試行錯誤の真っ只中!量子コンピューターの実現方式の違い

理人

量子コンピューターは、量子力学の原理を利用して情報を処理する新しい種類のコンピューターです。従来のコンピューター(古典的なコンピューター)がビットという基本的な単位を用いて情報を扱うのに対し、量子コンピューターは量子ビットと呼ばれる新しい情報の単位を使用します。

今回の記事では、量子コンピューターの実現方式の概要と開発の動向について紹介します。量子コンピューターを実現するには、さまざまな技術や方式が存在します。それぞれの方式は量子ビットの物理的な実現方法によって異なり、それぞれに利点と欠点があります。それを具体的に見ていきましょう。

なお、リープリーパーでは、全くのビギナーから研究職まで、いろいろな人に向けた量子コンピューターの記事を掲載しているので、この記事に併せてご覧ください。

超電導方式

超電導方式は、量子コンピューターの実現方式として最も知られている方式の一つです。GoogleやIBMなどの大手企業がこの方式を使って、量子コンピューターの開発を進めています。日本でも、理化学研究所が超電導方式の64量子ビット量子コンピューターを開発し、ニュースになりました。

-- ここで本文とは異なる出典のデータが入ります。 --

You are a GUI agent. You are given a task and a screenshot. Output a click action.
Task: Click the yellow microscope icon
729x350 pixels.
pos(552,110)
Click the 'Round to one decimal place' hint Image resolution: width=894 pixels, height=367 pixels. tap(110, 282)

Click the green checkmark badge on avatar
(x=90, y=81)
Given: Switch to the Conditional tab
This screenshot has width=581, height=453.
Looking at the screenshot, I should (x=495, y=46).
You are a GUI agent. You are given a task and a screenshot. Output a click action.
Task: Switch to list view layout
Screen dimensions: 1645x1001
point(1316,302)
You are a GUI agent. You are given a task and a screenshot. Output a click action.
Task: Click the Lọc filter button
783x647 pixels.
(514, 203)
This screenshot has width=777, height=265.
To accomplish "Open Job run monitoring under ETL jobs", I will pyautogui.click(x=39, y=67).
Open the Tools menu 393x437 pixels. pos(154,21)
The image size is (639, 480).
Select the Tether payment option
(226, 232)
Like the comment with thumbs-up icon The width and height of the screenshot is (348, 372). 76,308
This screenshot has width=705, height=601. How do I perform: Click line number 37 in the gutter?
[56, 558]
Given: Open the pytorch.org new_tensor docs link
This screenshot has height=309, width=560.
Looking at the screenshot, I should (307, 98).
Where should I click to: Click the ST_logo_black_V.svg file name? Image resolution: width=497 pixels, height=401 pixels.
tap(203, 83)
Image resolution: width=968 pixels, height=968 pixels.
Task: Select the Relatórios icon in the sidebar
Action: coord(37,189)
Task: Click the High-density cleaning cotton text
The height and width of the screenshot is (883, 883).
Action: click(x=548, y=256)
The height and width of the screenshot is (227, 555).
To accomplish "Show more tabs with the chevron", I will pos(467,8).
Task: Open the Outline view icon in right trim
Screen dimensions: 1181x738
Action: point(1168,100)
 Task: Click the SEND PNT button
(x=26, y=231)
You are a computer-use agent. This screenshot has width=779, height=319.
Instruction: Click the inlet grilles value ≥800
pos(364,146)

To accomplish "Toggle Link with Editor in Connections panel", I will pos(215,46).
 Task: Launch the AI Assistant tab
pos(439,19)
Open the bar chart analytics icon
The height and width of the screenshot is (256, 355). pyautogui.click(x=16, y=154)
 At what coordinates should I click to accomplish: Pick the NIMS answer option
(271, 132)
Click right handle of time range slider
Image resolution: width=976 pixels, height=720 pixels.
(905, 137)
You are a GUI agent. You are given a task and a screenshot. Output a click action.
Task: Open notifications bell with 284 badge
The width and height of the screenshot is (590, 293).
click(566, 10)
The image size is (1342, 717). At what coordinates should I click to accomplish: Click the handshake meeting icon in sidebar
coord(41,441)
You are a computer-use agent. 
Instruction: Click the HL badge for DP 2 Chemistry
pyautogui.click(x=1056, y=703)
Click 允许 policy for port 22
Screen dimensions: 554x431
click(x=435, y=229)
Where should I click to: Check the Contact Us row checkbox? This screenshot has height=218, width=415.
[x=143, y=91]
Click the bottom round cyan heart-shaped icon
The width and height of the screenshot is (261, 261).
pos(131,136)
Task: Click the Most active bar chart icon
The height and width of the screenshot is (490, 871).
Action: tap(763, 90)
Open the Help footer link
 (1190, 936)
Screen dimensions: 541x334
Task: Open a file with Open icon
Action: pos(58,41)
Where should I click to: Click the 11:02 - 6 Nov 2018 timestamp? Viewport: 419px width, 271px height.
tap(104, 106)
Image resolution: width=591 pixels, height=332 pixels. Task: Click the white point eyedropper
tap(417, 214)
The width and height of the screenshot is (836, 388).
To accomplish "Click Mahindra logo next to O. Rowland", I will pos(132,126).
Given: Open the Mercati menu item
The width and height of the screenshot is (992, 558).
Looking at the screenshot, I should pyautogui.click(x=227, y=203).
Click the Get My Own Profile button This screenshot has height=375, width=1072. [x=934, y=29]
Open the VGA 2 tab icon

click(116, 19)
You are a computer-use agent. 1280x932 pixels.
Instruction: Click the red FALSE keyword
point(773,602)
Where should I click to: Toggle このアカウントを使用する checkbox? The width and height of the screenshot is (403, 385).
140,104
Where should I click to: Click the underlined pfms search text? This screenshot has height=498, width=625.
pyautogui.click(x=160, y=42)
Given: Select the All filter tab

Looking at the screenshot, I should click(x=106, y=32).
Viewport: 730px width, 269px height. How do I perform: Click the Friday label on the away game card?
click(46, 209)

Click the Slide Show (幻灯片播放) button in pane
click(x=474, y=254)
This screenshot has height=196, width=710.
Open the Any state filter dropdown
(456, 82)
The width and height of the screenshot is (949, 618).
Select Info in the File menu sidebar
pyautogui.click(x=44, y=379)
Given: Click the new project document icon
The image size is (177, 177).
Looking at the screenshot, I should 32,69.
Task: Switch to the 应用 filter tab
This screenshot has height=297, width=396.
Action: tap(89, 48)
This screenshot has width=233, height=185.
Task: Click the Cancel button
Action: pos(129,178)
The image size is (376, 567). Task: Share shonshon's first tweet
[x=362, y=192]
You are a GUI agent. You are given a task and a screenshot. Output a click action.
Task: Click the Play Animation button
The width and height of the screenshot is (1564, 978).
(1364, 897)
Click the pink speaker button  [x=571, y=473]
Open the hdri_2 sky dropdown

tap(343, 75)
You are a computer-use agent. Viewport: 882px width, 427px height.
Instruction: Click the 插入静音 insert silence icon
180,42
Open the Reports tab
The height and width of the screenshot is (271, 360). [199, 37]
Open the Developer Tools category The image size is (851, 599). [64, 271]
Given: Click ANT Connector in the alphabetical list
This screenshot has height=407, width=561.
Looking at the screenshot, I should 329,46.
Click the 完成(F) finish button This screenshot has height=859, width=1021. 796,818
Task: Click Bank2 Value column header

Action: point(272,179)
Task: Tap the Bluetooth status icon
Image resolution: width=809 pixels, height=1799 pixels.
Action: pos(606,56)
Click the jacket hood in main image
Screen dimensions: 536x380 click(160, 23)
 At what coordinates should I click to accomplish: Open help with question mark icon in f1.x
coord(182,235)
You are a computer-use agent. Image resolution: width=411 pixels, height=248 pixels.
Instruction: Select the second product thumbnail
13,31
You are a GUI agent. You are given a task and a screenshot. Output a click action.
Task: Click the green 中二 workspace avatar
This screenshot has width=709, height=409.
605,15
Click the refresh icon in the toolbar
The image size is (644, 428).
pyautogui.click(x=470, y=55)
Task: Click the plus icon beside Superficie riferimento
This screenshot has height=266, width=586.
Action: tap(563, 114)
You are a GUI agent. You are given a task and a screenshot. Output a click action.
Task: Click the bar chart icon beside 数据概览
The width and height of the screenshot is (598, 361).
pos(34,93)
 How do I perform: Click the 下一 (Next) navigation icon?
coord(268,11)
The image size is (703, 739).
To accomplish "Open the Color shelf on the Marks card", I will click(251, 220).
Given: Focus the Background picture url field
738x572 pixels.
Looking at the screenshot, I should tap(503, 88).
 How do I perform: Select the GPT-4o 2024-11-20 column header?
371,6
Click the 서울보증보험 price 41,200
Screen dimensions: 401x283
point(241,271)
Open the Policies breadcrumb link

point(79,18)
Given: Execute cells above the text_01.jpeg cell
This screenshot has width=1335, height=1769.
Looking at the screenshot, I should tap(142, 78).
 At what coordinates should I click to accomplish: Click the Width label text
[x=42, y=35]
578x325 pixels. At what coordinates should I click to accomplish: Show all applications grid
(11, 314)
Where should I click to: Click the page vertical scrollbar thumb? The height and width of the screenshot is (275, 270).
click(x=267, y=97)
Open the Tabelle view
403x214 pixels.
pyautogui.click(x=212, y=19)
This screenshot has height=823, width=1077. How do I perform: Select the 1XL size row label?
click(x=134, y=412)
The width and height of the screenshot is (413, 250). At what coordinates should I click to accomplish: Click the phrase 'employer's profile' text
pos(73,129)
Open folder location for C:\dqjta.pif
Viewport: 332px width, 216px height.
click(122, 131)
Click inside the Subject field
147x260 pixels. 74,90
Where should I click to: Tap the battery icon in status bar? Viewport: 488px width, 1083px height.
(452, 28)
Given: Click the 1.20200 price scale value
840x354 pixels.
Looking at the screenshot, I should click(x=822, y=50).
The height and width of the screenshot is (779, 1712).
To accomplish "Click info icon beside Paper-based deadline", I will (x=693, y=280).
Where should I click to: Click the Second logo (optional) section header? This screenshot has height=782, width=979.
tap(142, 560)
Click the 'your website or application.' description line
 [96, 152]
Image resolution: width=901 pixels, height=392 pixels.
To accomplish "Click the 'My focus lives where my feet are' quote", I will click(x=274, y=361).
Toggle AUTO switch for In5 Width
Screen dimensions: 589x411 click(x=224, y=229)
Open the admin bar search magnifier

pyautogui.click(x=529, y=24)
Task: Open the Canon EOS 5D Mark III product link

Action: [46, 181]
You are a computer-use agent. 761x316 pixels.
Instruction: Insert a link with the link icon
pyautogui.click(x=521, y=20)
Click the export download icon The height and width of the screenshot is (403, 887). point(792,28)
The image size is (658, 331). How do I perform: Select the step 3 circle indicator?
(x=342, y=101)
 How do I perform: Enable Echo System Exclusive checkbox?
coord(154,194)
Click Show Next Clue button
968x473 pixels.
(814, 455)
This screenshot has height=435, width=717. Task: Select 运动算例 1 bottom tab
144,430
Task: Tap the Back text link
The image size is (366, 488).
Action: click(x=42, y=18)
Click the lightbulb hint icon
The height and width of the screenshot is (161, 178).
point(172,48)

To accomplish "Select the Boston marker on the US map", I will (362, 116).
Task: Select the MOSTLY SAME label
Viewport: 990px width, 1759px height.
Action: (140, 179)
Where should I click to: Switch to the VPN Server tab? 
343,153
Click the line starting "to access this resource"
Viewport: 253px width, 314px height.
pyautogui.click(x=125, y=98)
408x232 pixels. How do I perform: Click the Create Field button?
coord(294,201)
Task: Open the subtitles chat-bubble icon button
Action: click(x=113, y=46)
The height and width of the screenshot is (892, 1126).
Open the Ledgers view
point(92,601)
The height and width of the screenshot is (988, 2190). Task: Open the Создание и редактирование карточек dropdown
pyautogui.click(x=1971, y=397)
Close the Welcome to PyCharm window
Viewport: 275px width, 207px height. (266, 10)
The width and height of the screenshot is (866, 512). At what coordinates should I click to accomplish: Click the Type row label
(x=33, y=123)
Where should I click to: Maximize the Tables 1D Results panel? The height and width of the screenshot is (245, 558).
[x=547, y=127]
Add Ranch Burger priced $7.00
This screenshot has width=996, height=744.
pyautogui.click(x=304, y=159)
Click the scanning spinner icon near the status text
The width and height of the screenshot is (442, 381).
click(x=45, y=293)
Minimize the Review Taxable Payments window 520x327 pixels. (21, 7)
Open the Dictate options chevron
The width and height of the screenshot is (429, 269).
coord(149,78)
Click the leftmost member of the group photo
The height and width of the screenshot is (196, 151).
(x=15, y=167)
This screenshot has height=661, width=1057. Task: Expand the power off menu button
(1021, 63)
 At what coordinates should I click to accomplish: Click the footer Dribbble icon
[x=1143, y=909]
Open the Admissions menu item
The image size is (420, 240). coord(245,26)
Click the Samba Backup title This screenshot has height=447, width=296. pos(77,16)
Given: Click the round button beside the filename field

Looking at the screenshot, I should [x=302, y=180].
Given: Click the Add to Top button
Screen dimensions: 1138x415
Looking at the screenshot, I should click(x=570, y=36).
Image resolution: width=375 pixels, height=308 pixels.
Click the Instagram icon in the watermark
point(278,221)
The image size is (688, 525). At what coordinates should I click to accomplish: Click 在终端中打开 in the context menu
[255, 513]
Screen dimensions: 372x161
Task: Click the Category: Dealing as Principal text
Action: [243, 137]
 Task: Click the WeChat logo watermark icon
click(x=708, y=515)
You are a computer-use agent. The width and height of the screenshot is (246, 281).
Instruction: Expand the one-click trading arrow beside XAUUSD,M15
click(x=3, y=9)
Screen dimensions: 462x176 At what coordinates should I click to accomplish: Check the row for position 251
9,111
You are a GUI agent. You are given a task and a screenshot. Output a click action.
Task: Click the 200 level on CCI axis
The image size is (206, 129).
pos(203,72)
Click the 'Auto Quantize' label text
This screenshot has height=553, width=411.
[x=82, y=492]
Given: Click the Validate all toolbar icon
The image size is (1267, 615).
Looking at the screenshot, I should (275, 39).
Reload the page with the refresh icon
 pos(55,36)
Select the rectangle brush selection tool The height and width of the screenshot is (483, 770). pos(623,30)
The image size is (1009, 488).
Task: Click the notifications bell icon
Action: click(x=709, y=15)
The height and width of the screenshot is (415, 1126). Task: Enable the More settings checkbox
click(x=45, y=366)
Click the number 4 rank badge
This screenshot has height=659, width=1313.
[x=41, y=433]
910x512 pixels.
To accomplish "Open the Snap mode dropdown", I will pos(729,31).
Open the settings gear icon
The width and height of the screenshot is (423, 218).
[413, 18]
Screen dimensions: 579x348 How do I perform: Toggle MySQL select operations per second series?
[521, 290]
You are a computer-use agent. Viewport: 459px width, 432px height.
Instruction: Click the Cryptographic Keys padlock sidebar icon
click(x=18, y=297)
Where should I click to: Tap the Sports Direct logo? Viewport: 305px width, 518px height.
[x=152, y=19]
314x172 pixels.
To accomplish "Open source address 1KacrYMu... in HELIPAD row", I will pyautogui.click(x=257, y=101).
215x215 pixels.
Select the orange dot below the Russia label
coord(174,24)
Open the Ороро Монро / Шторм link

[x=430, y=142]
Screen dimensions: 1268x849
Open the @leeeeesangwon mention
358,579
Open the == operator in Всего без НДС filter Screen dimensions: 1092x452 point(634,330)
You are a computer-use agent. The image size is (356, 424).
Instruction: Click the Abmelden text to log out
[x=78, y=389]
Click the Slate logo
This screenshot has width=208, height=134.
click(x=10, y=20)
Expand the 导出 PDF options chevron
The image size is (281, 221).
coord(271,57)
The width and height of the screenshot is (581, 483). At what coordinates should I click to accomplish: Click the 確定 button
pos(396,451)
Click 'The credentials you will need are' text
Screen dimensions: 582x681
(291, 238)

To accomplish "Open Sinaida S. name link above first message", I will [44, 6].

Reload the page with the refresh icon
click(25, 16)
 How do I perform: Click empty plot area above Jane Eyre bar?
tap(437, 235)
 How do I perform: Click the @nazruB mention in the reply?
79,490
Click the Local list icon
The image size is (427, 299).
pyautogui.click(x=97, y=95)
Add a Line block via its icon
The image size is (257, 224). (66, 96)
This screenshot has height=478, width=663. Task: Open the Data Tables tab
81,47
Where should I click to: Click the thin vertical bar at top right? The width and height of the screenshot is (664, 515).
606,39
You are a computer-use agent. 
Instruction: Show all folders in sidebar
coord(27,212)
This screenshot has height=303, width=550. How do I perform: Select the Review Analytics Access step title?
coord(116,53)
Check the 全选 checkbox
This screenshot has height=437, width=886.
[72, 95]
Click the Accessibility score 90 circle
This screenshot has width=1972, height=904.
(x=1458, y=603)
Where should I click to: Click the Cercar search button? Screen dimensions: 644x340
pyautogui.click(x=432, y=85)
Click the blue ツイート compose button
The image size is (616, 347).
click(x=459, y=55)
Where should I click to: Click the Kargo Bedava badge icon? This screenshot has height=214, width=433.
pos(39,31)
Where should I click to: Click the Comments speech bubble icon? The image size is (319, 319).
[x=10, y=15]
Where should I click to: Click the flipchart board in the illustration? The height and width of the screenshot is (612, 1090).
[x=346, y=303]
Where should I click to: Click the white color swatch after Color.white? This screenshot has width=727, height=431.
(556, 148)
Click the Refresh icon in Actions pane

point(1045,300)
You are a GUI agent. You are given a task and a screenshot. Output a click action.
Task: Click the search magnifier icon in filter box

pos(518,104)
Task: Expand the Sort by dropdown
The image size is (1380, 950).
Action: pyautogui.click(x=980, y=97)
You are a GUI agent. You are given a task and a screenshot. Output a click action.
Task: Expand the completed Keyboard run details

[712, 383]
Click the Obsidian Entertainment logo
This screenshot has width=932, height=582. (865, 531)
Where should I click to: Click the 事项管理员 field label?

超電導方式では、電流が抵抗なしに流れる超電導体を使用して量子ビットを作り出します。メリットは、操作と読み出しが比較的高速なことです。一方デメリットは、超低温環境が必要なことと、デコヒーレンス(量子状態の崩れ)が比較的早く起こることです。

64量子ビット集積回路チップ
64量子ビット集積回路チップ
(出典:理化学研究所)
量子ビット超伝導量子コンピューター用の希釈冷凍機内の配線
量子ビット超電導量子コンピューター用の希釈冷凍機内の配線
(出典:理化学研究所)

イオントラップ方式

イオントラップ方式は、レーザーを使ってイオン(電荷を帯びた原子)を制御し、量子ビットを作り出します。イオンの量子状態は非常に安定しているため、この方式の量子コンピューターは長時間作動させることができます。また、高精度のゲート操作が可能です。しかし、イオンを制御する技術は比較的複雑で、スケールアップが難しいという課題があります。アメリカのQuantinuumやIonQなどが開発を進めています。

Quantinuumのトラップイオンマイクロチップ
Quantinuumのイオントラップマイクロチップ
(出典:Quantinuum Ltd.)
Moses, S. A., et al. “A Race Track Trapped-Ion Quantum Processor.” [2305.03828] A Race Track Trapped-Ion Quantum Processor
https://arxiv.org/abs/2305.03828

光方式

光方式は、光子(光の粒子)を量子ビットとして利用します。光子は電磁波の一部であり、光ファイバーを通じて長距離を送信することが可能です。そのため、光子を利用した量子コンピューターは、量子通信や分散量子計算に適しています。また、超電導方式やイオントラップ方式のような低温環境は必要ありません。しかし、光子を精密に制御するための技術はまだ発展途上にあります。東京大学大学院の武田俊太郎准教授の研究室や、カナダのXanadu、アメリカのPsiQuantumなどが開発を進めています。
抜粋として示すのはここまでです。